<<<<

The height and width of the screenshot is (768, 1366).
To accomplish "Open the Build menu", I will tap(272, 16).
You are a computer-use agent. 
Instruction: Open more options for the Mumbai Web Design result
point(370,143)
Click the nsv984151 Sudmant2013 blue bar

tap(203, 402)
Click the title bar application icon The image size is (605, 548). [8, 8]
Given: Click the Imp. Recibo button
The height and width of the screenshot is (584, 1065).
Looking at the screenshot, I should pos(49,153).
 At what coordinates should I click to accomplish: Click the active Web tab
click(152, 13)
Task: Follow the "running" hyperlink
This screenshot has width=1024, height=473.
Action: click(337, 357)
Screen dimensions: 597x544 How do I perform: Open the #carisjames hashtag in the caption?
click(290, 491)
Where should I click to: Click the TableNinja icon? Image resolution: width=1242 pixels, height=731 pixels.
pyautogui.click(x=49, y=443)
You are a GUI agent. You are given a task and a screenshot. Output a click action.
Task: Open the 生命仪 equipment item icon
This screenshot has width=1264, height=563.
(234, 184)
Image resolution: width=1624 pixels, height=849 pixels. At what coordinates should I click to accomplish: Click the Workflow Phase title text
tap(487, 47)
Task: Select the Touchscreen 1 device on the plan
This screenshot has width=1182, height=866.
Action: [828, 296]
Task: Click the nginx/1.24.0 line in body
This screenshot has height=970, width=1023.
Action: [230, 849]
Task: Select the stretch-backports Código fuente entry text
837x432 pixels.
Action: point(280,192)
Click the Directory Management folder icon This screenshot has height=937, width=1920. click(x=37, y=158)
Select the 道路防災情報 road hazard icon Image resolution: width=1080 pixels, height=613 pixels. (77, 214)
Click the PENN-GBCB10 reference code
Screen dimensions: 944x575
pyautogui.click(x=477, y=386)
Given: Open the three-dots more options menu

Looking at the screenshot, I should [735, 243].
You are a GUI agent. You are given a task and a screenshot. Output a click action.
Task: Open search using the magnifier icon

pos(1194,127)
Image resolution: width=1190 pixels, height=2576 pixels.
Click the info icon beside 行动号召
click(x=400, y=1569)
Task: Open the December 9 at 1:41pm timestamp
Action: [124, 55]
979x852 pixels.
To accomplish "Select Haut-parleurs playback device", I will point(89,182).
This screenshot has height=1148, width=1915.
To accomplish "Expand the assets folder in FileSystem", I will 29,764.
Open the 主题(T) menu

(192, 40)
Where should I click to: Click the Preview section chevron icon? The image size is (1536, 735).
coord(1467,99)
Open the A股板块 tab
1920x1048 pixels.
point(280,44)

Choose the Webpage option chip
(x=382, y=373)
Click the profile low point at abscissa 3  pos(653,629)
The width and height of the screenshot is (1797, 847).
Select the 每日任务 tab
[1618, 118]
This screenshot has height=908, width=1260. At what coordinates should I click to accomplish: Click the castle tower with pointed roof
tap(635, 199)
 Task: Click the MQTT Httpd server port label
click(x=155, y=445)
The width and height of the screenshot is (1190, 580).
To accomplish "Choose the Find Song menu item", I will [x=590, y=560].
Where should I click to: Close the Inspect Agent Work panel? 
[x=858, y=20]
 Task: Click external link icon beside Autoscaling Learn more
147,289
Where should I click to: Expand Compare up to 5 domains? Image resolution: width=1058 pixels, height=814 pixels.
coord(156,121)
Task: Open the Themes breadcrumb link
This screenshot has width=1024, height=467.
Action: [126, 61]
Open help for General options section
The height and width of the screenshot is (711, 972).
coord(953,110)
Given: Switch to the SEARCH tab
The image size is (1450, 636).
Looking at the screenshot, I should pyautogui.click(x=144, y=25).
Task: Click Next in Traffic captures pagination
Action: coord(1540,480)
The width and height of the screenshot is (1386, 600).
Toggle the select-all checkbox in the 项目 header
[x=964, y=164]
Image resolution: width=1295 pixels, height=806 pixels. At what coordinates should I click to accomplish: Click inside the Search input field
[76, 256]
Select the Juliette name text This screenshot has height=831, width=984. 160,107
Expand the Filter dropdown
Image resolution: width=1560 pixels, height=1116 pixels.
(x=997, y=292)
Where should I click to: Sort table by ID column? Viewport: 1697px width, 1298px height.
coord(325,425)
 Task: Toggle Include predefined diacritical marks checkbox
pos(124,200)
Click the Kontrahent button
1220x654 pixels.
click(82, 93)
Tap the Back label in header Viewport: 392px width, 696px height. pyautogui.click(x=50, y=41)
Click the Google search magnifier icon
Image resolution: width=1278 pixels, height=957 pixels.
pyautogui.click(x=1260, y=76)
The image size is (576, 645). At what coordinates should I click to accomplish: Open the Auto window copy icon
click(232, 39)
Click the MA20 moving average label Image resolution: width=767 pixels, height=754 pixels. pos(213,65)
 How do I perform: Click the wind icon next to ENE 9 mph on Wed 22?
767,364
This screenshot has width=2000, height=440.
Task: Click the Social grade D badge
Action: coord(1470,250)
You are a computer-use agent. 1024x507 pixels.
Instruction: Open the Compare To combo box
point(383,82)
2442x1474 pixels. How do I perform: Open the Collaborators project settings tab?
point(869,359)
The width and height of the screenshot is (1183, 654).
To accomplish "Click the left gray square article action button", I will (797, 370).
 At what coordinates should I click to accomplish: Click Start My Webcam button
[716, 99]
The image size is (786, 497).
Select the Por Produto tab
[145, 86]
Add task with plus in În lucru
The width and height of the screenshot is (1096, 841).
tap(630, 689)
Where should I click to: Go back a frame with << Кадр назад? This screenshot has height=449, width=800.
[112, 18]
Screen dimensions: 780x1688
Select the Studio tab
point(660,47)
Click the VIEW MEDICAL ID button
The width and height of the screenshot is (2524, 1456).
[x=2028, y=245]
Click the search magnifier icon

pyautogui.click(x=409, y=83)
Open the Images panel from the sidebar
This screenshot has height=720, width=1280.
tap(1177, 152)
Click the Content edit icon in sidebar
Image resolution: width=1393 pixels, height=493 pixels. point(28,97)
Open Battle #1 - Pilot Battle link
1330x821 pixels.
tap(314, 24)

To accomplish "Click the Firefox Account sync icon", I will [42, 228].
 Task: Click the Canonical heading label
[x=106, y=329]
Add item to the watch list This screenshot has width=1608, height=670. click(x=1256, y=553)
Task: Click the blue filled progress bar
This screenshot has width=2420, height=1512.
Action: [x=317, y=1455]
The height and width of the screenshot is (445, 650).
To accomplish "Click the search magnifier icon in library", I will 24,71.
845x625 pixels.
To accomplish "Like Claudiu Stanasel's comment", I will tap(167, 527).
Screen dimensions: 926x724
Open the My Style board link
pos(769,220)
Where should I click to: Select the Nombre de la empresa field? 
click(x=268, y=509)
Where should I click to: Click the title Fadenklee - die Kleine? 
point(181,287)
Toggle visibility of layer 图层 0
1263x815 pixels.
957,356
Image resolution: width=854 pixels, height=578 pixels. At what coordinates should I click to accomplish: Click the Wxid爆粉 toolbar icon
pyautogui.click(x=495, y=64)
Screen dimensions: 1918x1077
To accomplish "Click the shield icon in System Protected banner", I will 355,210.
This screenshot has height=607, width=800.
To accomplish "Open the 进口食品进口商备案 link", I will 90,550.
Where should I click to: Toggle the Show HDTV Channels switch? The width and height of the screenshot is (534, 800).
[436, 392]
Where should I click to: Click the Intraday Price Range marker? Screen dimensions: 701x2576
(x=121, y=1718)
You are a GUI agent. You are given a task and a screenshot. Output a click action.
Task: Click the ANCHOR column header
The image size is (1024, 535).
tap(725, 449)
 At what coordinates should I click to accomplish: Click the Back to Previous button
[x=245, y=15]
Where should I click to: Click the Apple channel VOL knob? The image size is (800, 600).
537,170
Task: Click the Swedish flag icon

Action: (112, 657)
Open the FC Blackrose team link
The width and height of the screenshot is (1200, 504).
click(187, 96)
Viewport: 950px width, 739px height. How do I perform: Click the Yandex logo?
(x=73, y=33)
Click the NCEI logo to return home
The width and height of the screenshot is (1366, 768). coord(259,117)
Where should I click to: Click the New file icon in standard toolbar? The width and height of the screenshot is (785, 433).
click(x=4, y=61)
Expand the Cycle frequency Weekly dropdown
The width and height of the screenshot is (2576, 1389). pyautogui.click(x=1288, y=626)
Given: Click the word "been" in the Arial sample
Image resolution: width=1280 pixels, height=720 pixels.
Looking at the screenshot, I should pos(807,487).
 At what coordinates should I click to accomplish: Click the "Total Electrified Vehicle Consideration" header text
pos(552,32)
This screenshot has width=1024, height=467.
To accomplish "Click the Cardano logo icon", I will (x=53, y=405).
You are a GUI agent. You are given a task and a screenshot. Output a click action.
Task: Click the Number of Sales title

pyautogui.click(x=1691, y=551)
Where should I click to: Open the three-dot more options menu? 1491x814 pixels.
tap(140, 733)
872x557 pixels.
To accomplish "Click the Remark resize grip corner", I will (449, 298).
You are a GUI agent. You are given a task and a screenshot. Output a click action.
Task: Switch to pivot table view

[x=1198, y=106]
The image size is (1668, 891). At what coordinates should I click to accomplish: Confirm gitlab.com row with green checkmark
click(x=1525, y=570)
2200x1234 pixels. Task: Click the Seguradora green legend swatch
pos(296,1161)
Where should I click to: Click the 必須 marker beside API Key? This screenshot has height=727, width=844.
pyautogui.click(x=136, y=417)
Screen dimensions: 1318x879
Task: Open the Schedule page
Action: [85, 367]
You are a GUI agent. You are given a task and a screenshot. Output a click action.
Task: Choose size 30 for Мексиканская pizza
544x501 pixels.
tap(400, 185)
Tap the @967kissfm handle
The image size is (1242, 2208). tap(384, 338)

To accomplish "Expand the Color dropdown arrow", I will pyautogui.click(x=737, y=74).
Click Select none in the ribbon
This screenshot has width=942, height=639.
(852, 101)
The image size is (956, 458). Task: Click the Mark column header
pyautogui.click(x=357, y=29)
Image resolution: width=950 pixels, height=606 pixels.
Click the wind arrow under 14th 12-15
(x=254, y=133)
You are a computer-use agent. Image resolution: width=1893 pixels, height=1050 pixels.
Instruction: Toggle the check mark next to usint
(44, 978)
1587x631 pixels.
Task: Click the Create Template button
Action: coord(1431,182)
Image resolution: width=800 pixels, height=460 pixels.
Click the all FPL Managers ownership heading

>>>>

**Exercise goal**
Of the lines above, output exactly those from the line bearing "Screen dimensions: 780x1688" through the line bearing "This screenshot has height=607, width=800.", inclusive.

**Your response**
Screen dimensions: 780x1688
Select the Studio tab
point(660,47)
Click the VIEW MEDICAL ID button
The width and height of the screenshot is (2524, 1456).
[x=2028, y=245]
Click the search magnifier icon

pyautogui.click(x=409, y=83)
Open the Images panel from the sidebar
This screenshot has height=720, width=1280.
tap(1177, 152)
Click the Content edit icon in sidebar
Image resolution: width=1393 pixels, height=493 pixels. point(28,97)
Open Battle #1 - Pilot Battle link
1330x821 pixels.
tap(314, 24)

To accomplish "Click the Firefox Account sync icon", I will [42, 228].
 Task: Click the Canonical heading label
[x=106, y=329]
Add item to the watch list This screenshot has width=1608, height=670. click(x=1256, y=553)
Task: Click the blue filled progress bar
This screenshot has width=2420, height=1512.
Action: [x=317, y=1455]
The height and width of the screenshot is (445, 650).
To accomplish "Click the search magnifier icon in library", I will 24,71.
845x625 pixels.
To accomplish "Like Claudiu Stanasel's comment", I will tap(167, 527).
Screen dimensions: 926x724
Open the My Style board link
pos(769,220)
Where should I click to: Select the Nombre de la empresa field? 
click(x=268, y=509)
Where should I click to: Click the title Fadenklee - die Kleine? 
point(181,287)
Toggle visibility of layer 图层 0
1263x815 pixels.
957,356
Image resolution: width=854 pixels, height=578 pixels. At what coordinates should I click to accomplish: Click the Wxid爆粉 toolbar icon
pyautogui.click(x=495, y=64)
Screen dimensions: 1918x1077
To accomplish "Click the shield icon in System Protected banner", I will 355,210.
This screenshot has height=607, width=800.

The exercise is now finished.